MM|10.BÖLÜM|

22.7K 1.2K 160
                                    

"Gelince her şeyi anlataca-."

Konuşmasını bölen sesle durdu. Bu sesi duyması hiç iyi olmamıştı.

"Sen..."

"Sen neredesin Akif'im. Bu yaşlı kadını kalpten mi götüreceksin?" Dedi ağlamaklı bir sesle Peyker Hanım. Göğsünde ki ağırlığın hafiflediğini hissetti. Oğlu yaşıyordu.

Akif eliyle alnını ovalayarak sıkıntılı bir nefes aldı. Peyker Annesi kızmakta çok haklıydı. Onu çok üzdüğünü tahmin edebiliyordu. Burada ki şartlar onlara haber vermesi için elverişli değildi. Hem onların habersiz olmaları asılsız haberleri daha inandırıcı kılmıştı. Bu da planını rahatlıkla yapmasına imkân sağlayacaktı. Fazla vakti yoktu, bir an önce Peyker Anne'sini atlatmalıydı.

"Peyker Anne, ben iyiyim. Kısa zamanda döneceğim. Sadece kimseye söylemeyin yaşadığımı..." dedi katı bir sesle.

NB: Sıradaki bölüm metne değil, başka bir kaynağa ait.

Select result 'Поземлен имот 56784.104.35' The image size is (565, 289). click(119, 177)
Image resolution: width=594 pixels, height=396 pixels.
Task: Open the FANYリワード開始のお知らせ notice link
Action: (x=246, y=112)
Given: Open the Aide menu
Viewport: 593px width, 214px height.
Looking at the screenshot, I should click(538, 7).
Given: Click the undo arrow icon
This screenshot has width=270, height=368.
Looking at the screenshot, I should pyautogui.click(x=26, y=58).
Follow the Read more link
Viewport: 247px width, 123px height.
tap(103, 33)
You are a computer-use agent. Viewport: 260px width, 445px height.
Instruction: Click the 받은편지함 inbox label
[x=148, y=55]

Peyker Hanım telaşlandı, kim oğluna zarar vermeye çalışıyordu? Ne istiyordu Akif'inden? Yüreği kor ateşlerde yanıyor gibiydi. Her gün onlara bir şey olacak korkusuyla yaşamaktan yorulmuştu. Her telefon çaldığında yüreği ağzına geliyor, eli ayağı boşalıyordu.

Kaç defa Akif'e bu lanet şeyi bırakması için dil dökmüştü? Bilmiyordu. Lakin oğlu kesin bir dille ret ediyordu. Nedenini sorduğundaysa, "Zamanı geldiğinde göreceksiniz." diyor başka bir şey demiyordu. Gözlerinden akan yaşları titreyen eliyle sildi.

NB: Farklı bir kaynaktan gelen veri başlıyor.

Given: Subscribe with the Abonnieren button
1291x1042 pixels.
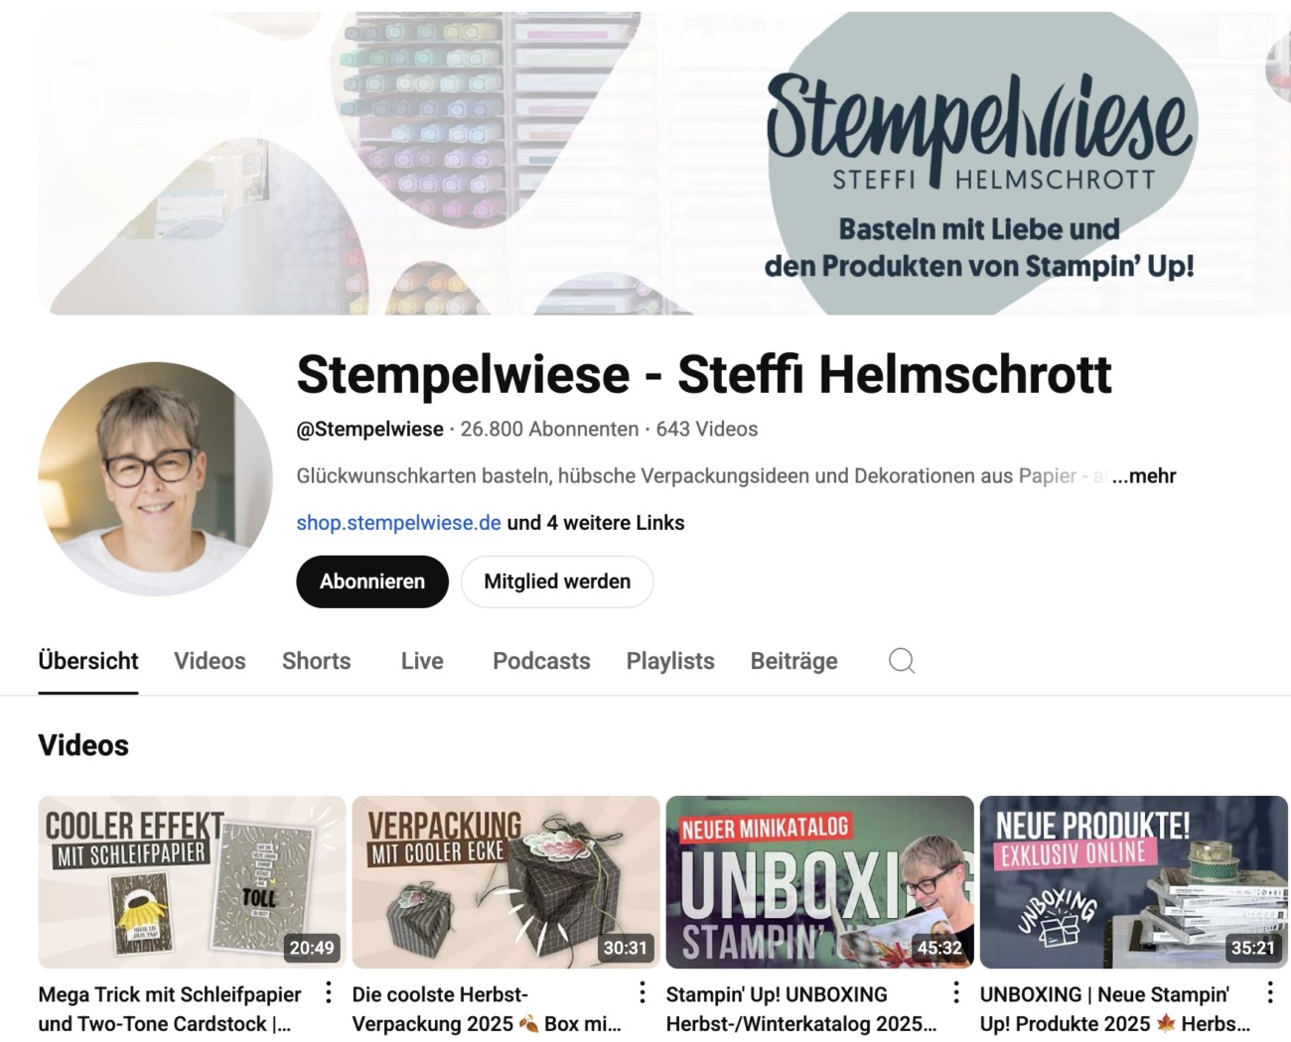Looking at the screenshot, I should tap(372, 582).
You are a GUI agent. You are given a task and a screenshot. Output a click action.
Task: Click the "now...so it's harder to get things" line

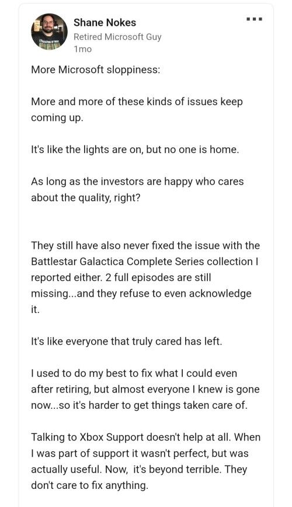coord(139,405)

" Başın belada değil mi, oğlum?" dedi kısılmış sesiyle. Ağzından firar eden hıçkırıkla konuşmasına devam edemedi.

Omzuna koyulan elle başını çevirdi ve Eldem'ine baktı. Eldem'in ağabeyi ile konuştuğunu duymuş ve oğlunun engel olmasına izin vermeden almıştı telefonu eline. Akif'inin sesini duymaya ihtiyacı vardı. Lakin yüreği ferahlamak yerine yanıyor, dağlanıyordu. Eldem elini uzattı ve telefonu yavaşça aldı, annesinden. Karşı koymadı Peyker Hanım sessizce ağlamaya devam etti. Annesinin ağlaması Eldem'i üzüyor, ağabeyine öfkelenmesine neden oluyordu.

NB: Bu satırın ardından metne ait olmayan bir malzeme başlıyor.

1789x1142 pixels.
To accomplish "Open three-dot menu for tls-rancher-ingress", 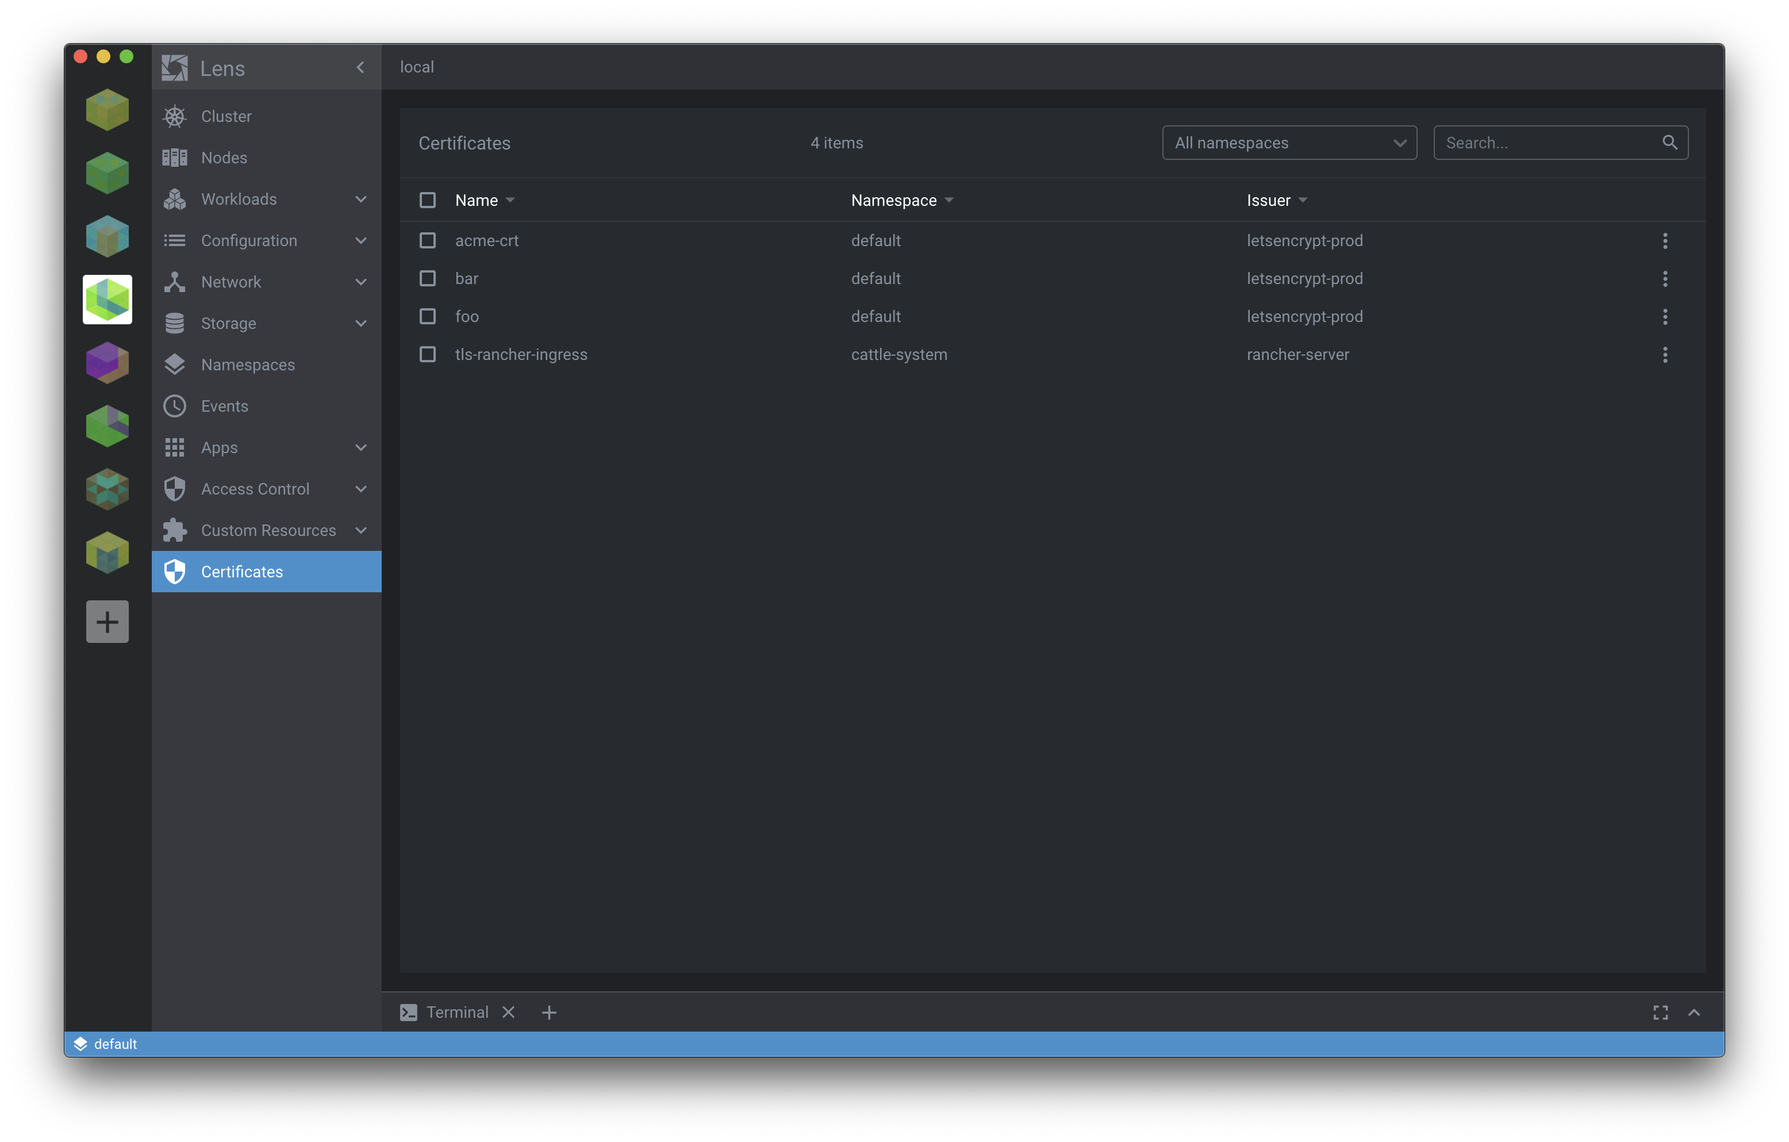I will 1665,354.
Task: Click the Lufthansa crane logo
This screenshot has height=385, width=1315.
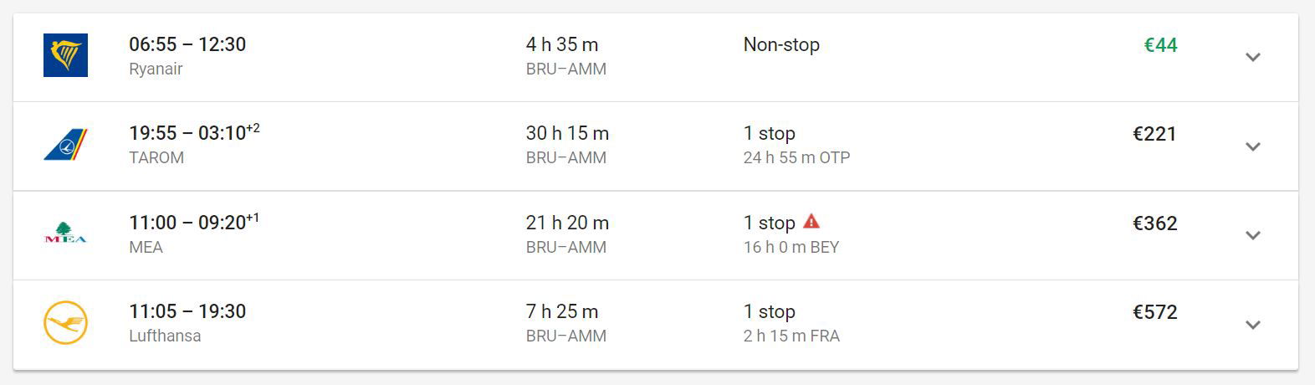Action: (65, 323)
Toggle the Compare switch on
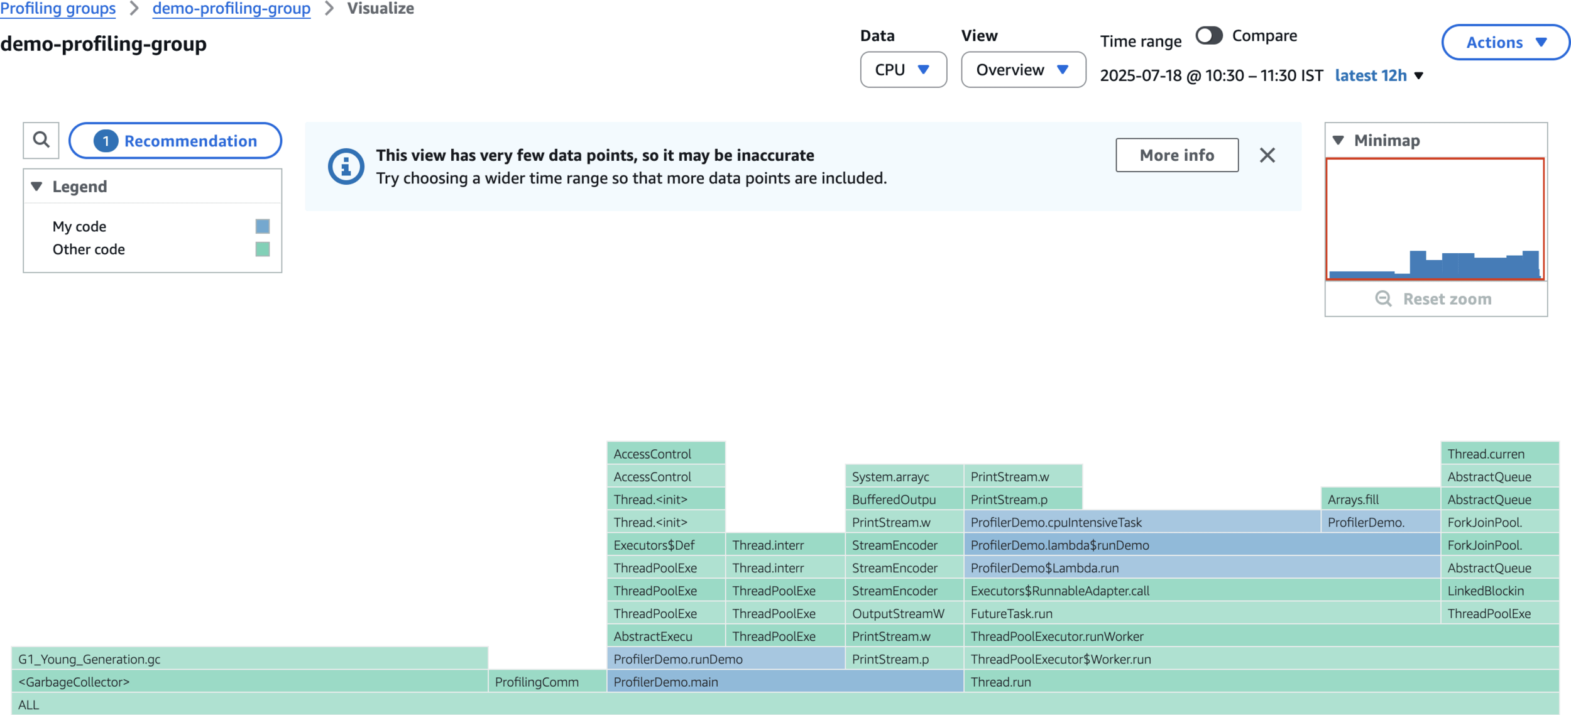The height and width of the screenshot is (715, 1571). 1208,36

Ağabeyi yine bildiğini okuyacak ve onları yok sayacaktı. Neden onun için meraklandıklarını görmezden geliyordu ki? Ağabeyinin bencilce davranmasından nefret ediyordu. Hem annesini hem kendisini üzdüğü içindi bu öfkesi.

"Her ne planlıyorsan ağabey, tek başına yapmana izin vermeyeceğimi bil. Bu sefer yalnız hareket etmene izin vermeyeceğim anladın mı, vermeyeceğim?" dedi tek solukta.

Öfkesinden dolayı kararan gözleri, annesinin korkuyla ona baktığını görmemişti bile. Peyker Hanım içindeki korku büyüdükçe büyüyor ve onu kahrediyordu. Oğlu neler diyordu böyle? Eğer onlara bir şey olursa, iki oğlunu da kaybetmeye yüreği dayanamazdı. Ölürdü...

"Şimdi nerede olduğunu söyle, almaya geleceğim." Diyerek koltuktan kalktı.

Akif Barın'ın sıkıntıyla nefes aldı. Onlara bir zarar gelsin istemiyordu. Bu yüzden buzu andıran sesle konuştu. Soğuk sesi insanın ürpermesine yol açıyordu.

"Bu benim meselem Eldem. Sen karışmayacaksın. Size sadece iyi olduğumu söylemek için aradım. Pişman etme beni." Dedi mesafeli bir sesle.

Kapının önündeki seslerle kapatması gerektiğini anladı.

"Kapatıyorum. Sakın bana ulaşmaya çalışma. Sakın... Peyker Anne' ye ve kendine iyi bak..." dedi hızlıca. Telefonu kapattı ve yandaki komodinin üzerine koydu. Başını sertçe yastığa vurdu.